For businesses that primarily provide physical world services, online marketing is a very different animal than for primarily online businesses selling a product or subscription. The key to online success for services businesses is to view all sales and marketing as an eco-system in which online channels play an increasingly vital role.
Insight #1: It really no longer makes sense to consider “marketing” and “online marketing” as distinct. Blog, search, and social marketing are as vital to your marketing program as networking, following up with prospects, and speaking at events.
I’ve noticed that a lot of businesses are only interested in online as a way to meet new customers. They’ll put a few bucks into lead gen but shy away from taking a step back and really thinking about how they communicate. Do an off-site, think, get creative!

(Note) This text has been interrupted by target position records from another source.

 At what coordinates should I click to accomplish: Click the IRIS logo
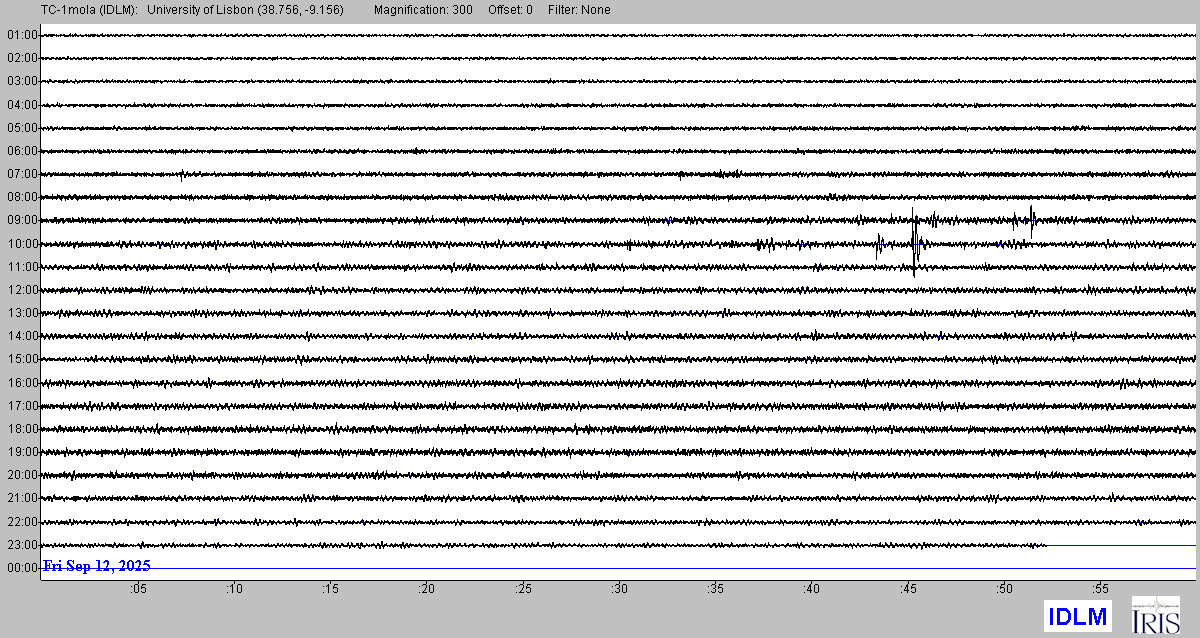(x=1155, y=615)
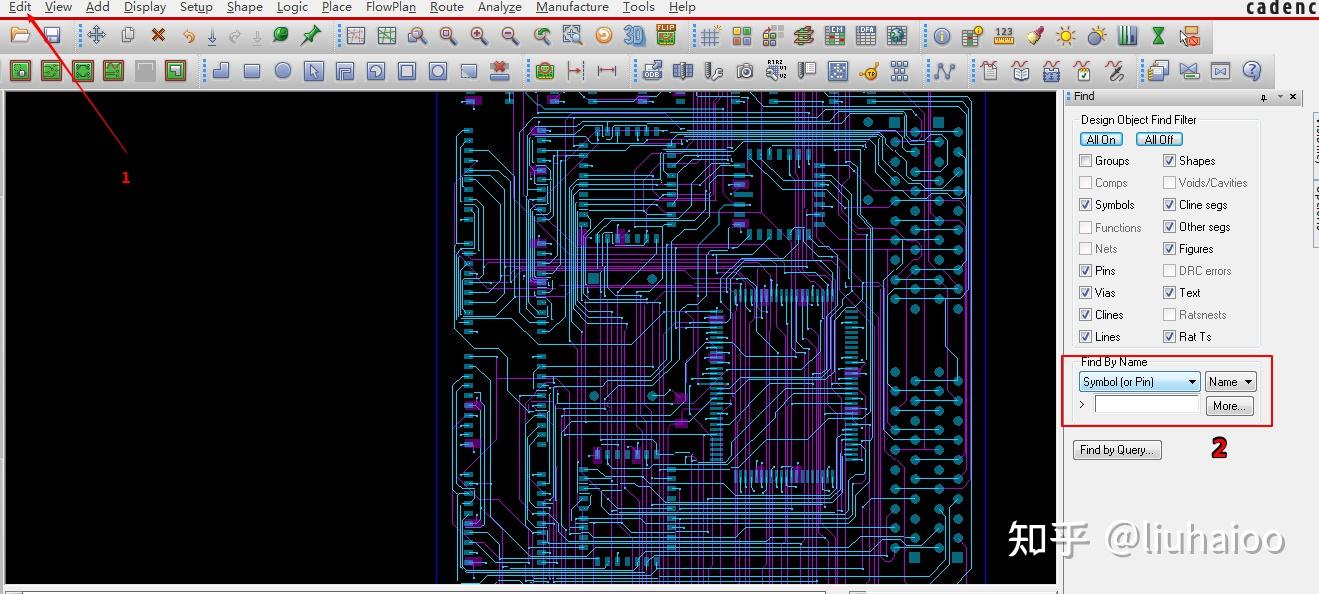Viewport: 1319px width, 594px height.
Task: Click the Find By Name input field
Action: tap(1146, 403)
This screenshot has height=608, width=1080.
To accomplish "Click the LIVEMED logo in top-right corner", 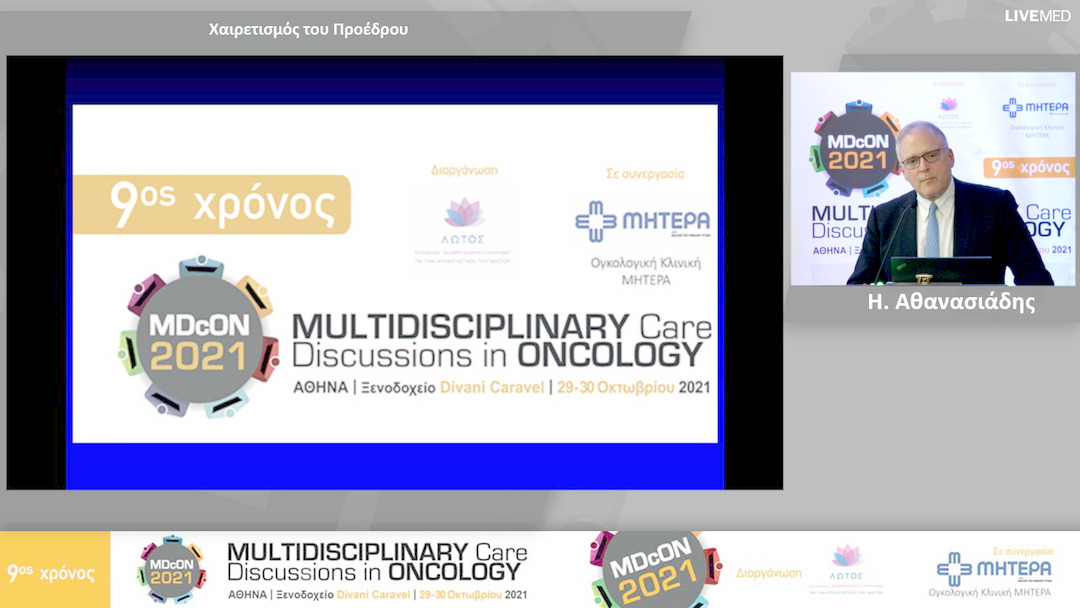I will point(1037,16).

Insight #2: It’s relatively easy to produce leads (it just takes some budget, a willingness to test, and some patience). It’s a lot harder to get to know the human beings you’ve entered into your CRM, to understand their challenges, and then to help them from the moment they first hit your website to 20 years into your working relationship. Before worrying about getting new leads, make sure you’ve put in place the communications infrastructure to have real conversations. Remember, you’re going to have to work closely eventually with them anyway.
Insight #3: It takes multiple touches to transform a prospect into a customer. They see you in paid search, get retargeted with a display ad, open one of your emails, listen to a voice message, read a blog post, read an article, see you at a networking event, etc. — one-and-done leads might do a couple small-value transactions, but customer relationships need to be nurtured.
Insight #4: Be original. Get inspired by what other companies are doing, but don’t copy. If you’re a services business that’s been around a while, you’ve done something unique and special. Going online doesn’t mean you should abandon your winning formula — rather, see how you can adapt it for today’s marketplace. For example: just because your competitor’s website uses stock photography and “business” language doesn’t mean your off-beat humor should be covered up.
The best time you can spend building an online marketing program is stepping back and really looking at your business as a whole.
Insight #5: Create a vision for the eco-system in which your prospects and customers will interact with you. You’ll know you have an effective eco-system if it includes all of the following:
- How people get to your site (Facebook ads, Google paid search, email, PR, channel partners, etc.)
- What are the crucial calls to action on your website and what is the most vital information visitors need to know.
- How you want people to contact you (lead gen form, phone call, email, on-site chat).
- Lead nurture schedule (when and with what info emails are sent, where they link, when phone calls are made, etc.)
- How will you present information to visitors (text, photo, video, webinar, white paper, etc.)
- How you are tracking all of your sales and marketing activities and making sure no lead is lost.